French ex-leader Sarkozy decries 'mad allegations' amid Gaddafi corruption scandal
Former French President Nicolas Sarkozy defended himself Thursday against the "mad allegations" that he accepted millions of euros in illegal campaign funding from the late Libyan leader Muammar Gaddafi.
"It's an ignominious act, not (just) a lie," Sarkozy said during a live television interview on French station TF1. "I owe the French people the truth: I never betrayed their trust."
The one-term ex-leader was handed preliminary charges on Wednesday in an investigation of his successful 2007 campaign for the French presidency.
The charges include illegally funding the campaign, passive corruption and receiving money from Libyan embezzlement.
"I'm not above the law, but I'm not below it either," Sarkozy, 63, said during the interview.
He was detained and questioned by anti-corruption police before he was given the preliminary charges by judges leading the probe.
Le Figaro newspaper reported on Thursday that Sarkozy said in his statement to the investigating judges that "I am accused without any physical evidence."
He said he was "living the hell of this slander" since 2011 and denounced the accusations as lies, according to a text of the statement published by the newspaper.

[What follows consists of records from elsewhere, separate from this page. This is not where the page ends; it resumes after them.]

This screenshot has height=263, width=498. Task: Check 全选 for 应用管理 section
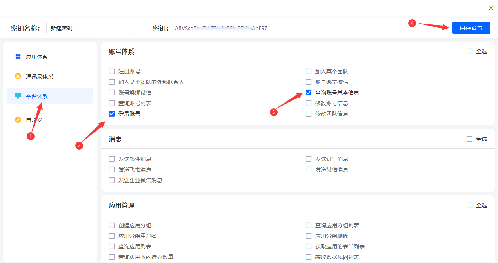[469, 205]
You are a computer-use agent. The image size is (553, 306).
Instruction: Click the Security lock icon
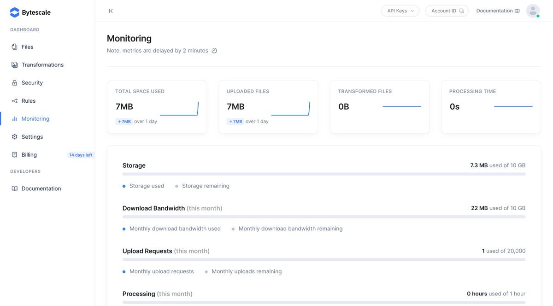[x=15, y=83]
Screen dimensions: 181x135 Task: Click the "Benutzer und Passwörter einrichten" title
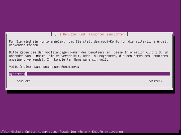pyautogui.click(x=94, y=34)
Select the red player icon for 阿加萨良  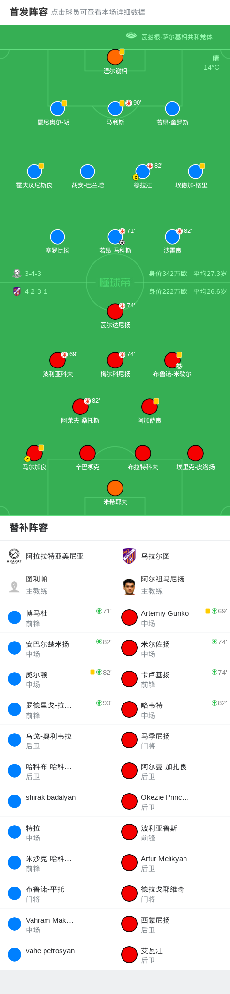pos(149,407)
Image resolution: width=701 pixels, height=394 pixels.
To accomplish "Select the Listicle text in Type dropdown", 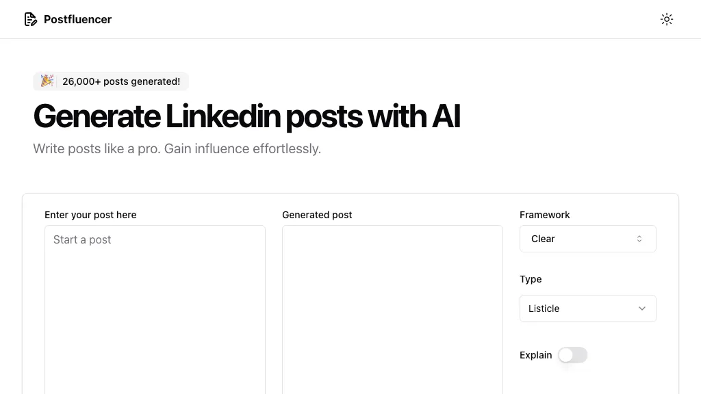I will (x=544, y=308).
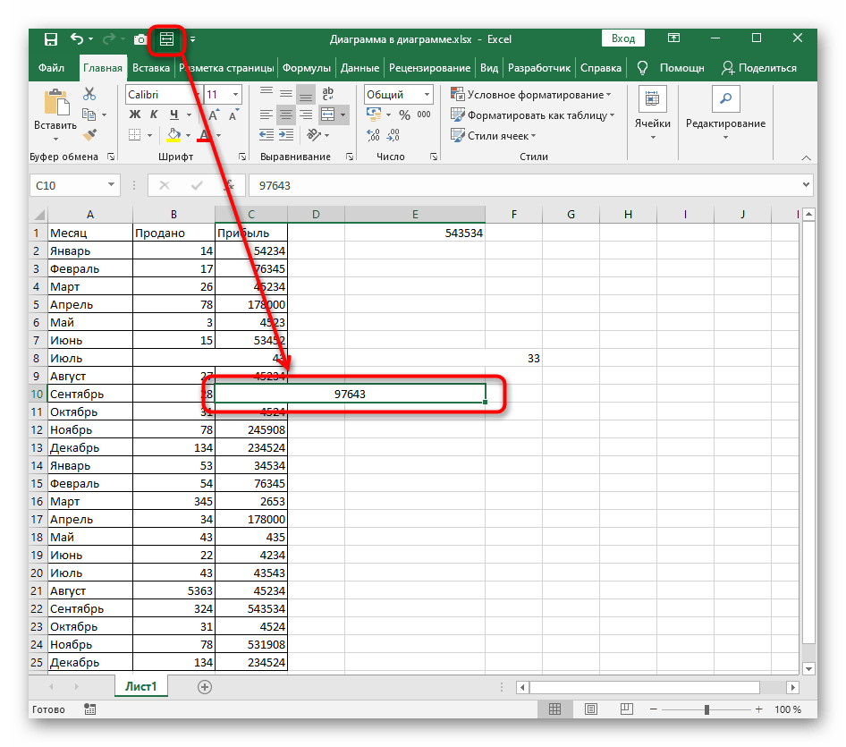The height and width of the screenshot is (747, 846).
Task: Toggle bold formatting (Ж)
Action: pyautogui.click(x=135, y=115)
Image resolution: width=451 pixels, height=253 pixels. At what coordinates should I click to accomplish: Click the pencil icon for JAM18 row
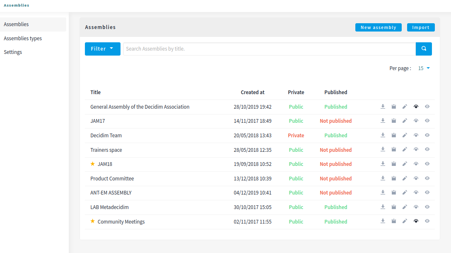(405, 164)
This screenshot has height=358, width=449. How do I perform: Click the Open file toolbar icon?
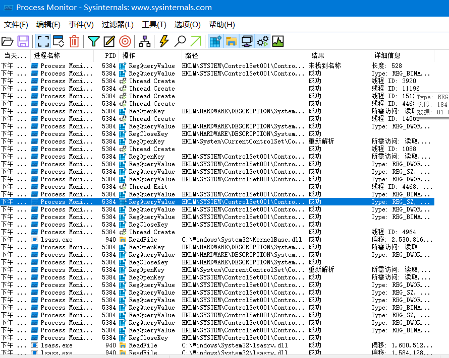[x=8, y=41]
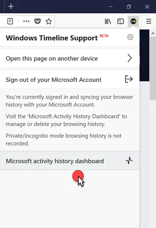Viewport: 156px width, 228px height.
Task: Click the vertical scrollbar thumb
Action: point(153,68)

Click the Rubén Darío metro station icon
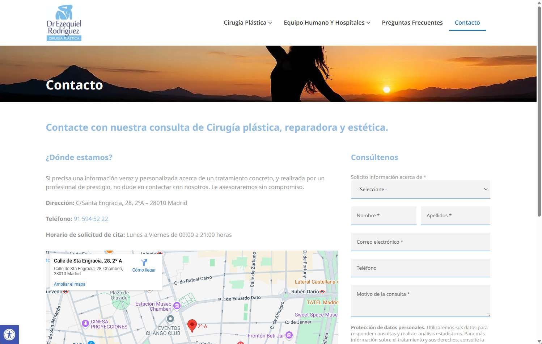322,291
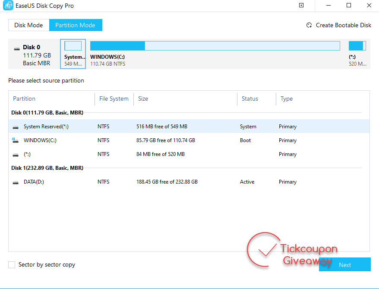Sort by the Partition column header
The height and width of the screenshot is (289, 379).
[x=25, y=98]
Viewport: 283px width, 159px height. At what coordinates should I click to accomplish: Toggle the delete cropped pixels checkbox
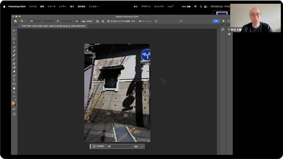pyautogui.click(x=108, y=21)
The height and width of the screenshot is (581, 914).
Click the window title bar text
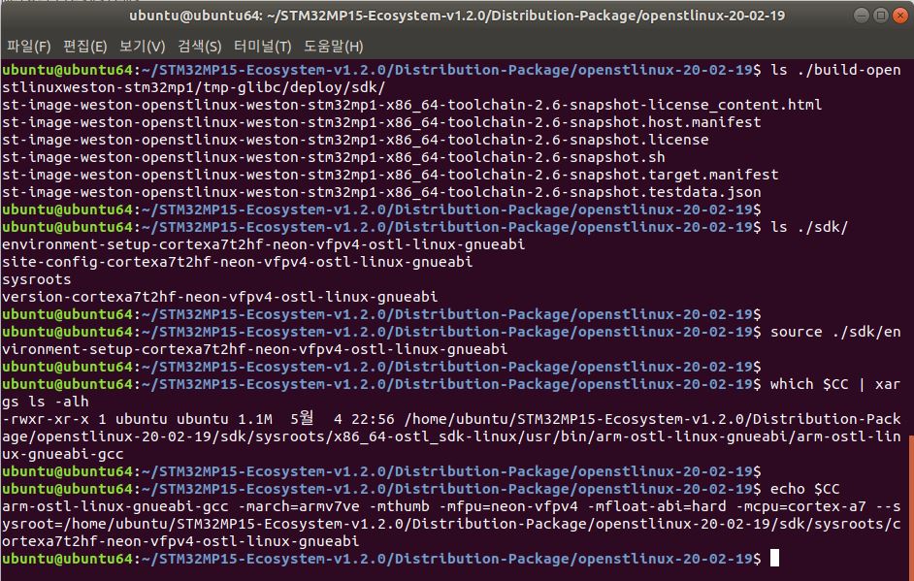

The allegations were first made in 2011 by Gaddafi's son, Saif al-Islam.
According to the text, the former president told investigators that the allegations even cost him a re-election bid in 2012 when they re-emerged during the campaign.
Sarkozy's entourage did not immediately confirm the text's authenticity, but did not dispute it either.
Sarkozy's spokeswoman did not respond to requests for comment from The Associated Press. Sarkozy's lawyer, Thierry Herzog, arrived at the former president's home in Paris Thursday morning.
Investigators are examining allegations that Gaddafi's regime secretly gave Sarkozy 50 million euros ($62 million) for his 2007 presidential election bid.
The former president was released on Wednesday night, but placed under judicial supervision. Details of the conditions he has been ordered to follow have not been revealed.
As France's president from 2007 to 2012, Sarkozy put France in the forefront of the NATO-led airstrikes against Gadhafi's troops that helped rebel fighters topple the Gaddafi regime in 2011.
An investigation has been underway since 2013 into the case.
It got a boost when French-Lebanese businessman Ziad Takieddine told the online investigative site Mediapart in 2016 that he delivered suitcases from Libya containing 5 million euros ($6.2 million) in cash to Sarkozy and his former chief of staff, Claude Gueant.
Takieddine repeated his allegations during a live interview with France's BFM TV on Wednesday night.
He claimed he personally handed a suitcase containing 2 million euros (about $2.5 million) in cash to Sarkozy at the then-candidate's apartment and another suitcase with 1.5 million euros (about $1.9 million) to Sarkozy and a close aide at the French Interior Ministry. Sarkozy was interior minister at the time.
Takieddine alleged he gave a third suitcase with 1.5 million euros in cash to the aide alone.
He said the money was not meant to finance Sarkozy's presidential campaign in 2007, but to honor contracts between France and Libya.
"Mr. Takieddine lies," Sarkozy told the investigating judges, according to Le Figaro.